AIM OF THE EXERCISE:
Reproduce only the lines running from the line containing "Viewport: 1200px width, 820px" through the end of the listing, including the requests, with every coordinate in the answers multiplied by 2.6 and rounded to a whole number, halves rounded up. Omit the pictures from your answer.

(Target position records)
——

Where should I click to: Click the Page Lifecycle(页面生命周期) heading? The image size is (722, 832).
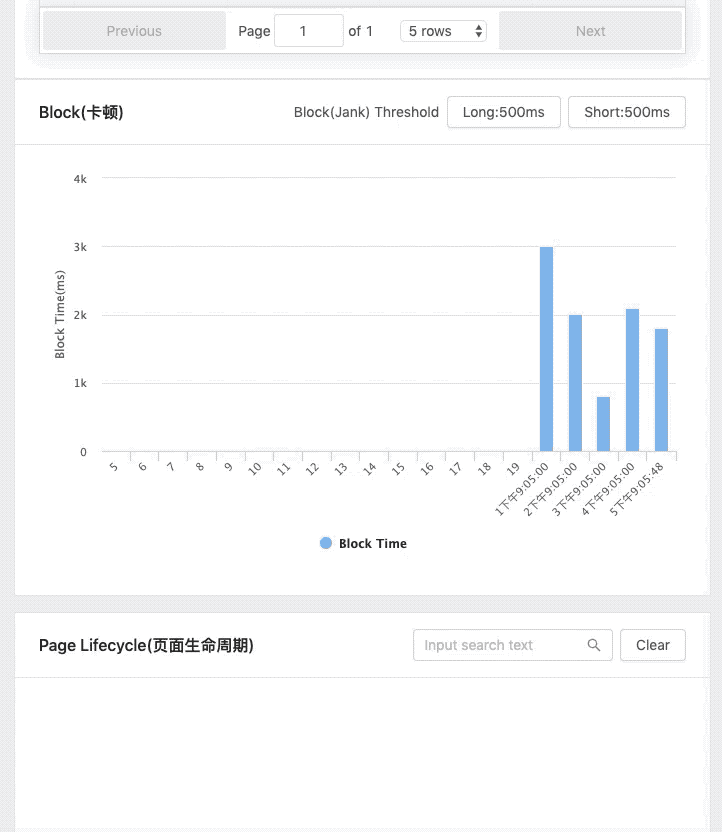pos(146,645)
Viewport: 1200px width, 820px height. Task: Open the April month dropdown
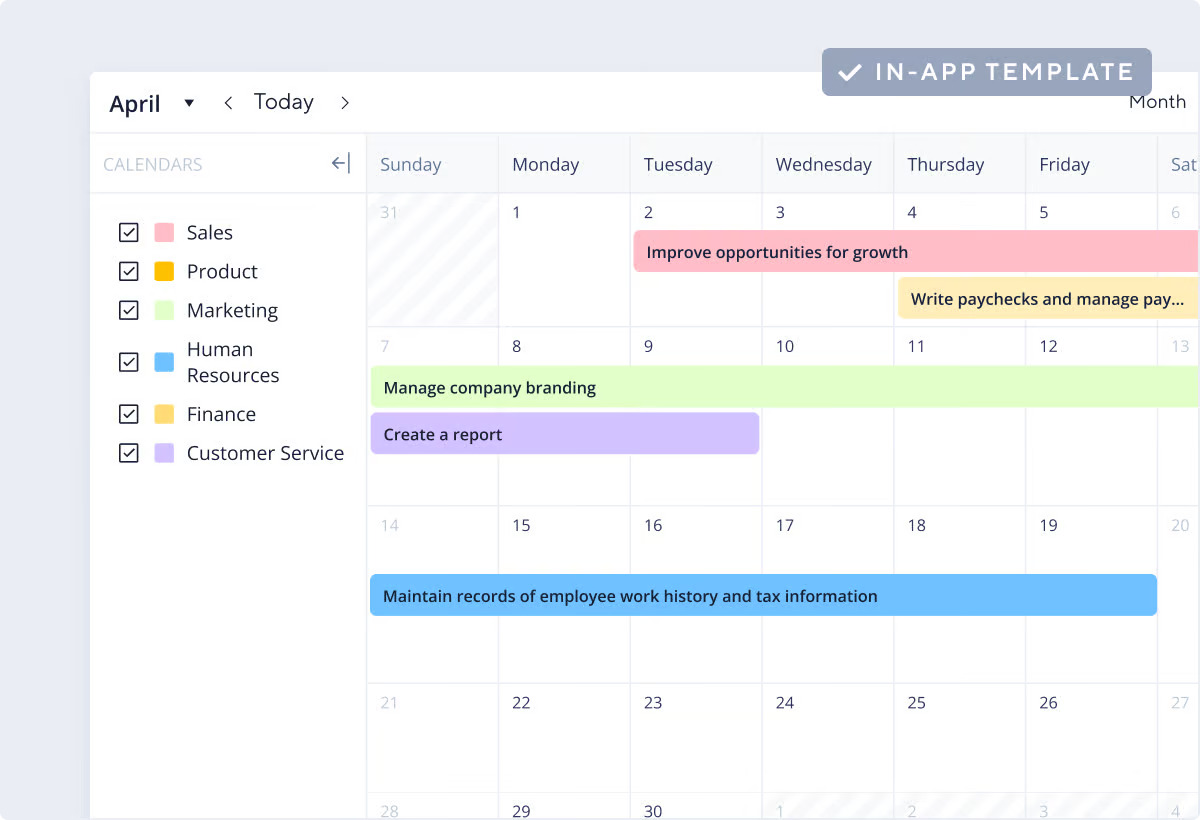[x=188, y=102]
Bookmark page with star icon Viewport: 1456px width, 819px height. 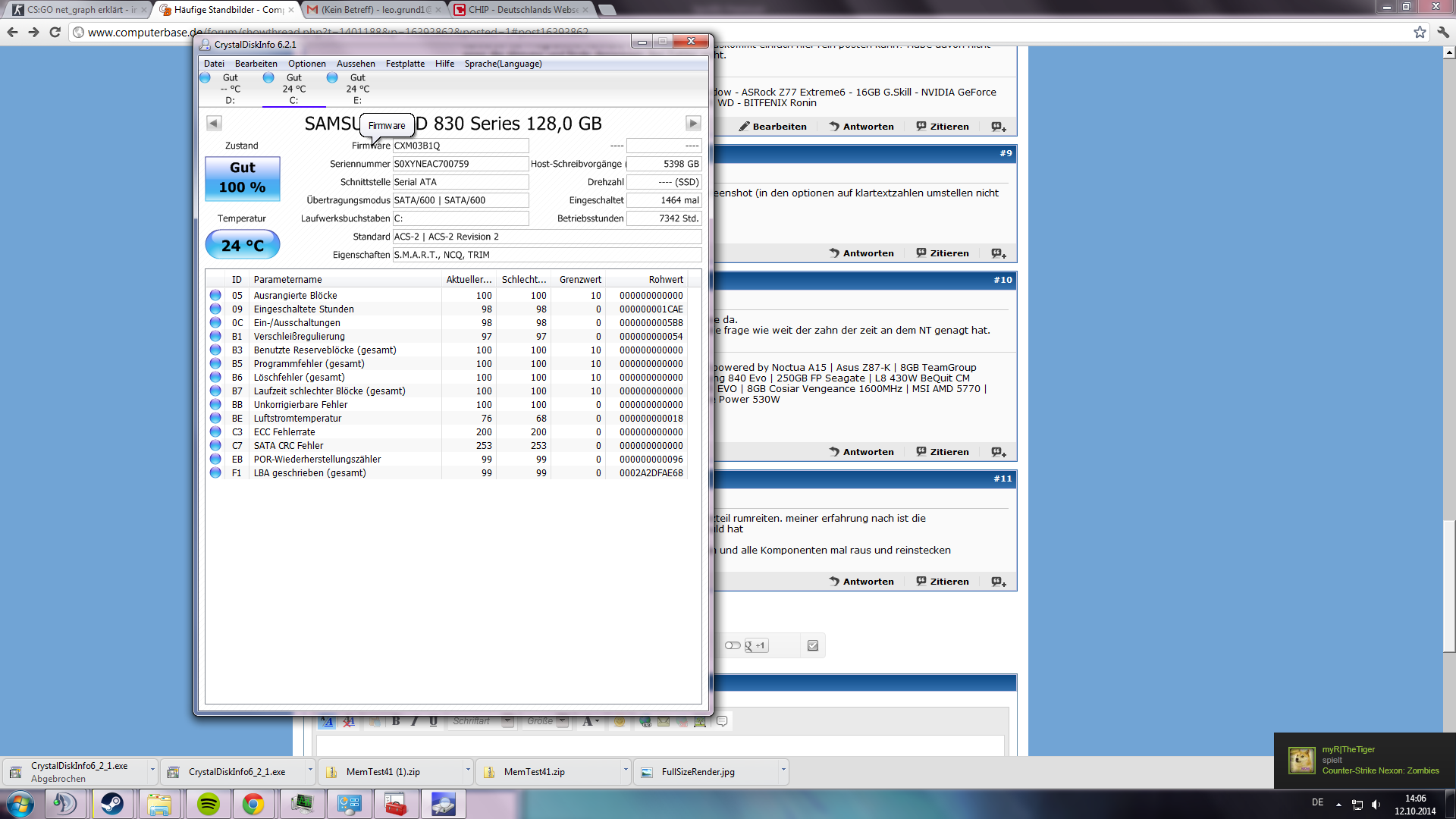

——

EXPECTED OUTPUT:
Viewport: 1200px width, 820px height. Task: Open the April month dropdown
[x=489, y=265]
Bookmark page with star icon Viewport: 1456px width, 819px height. 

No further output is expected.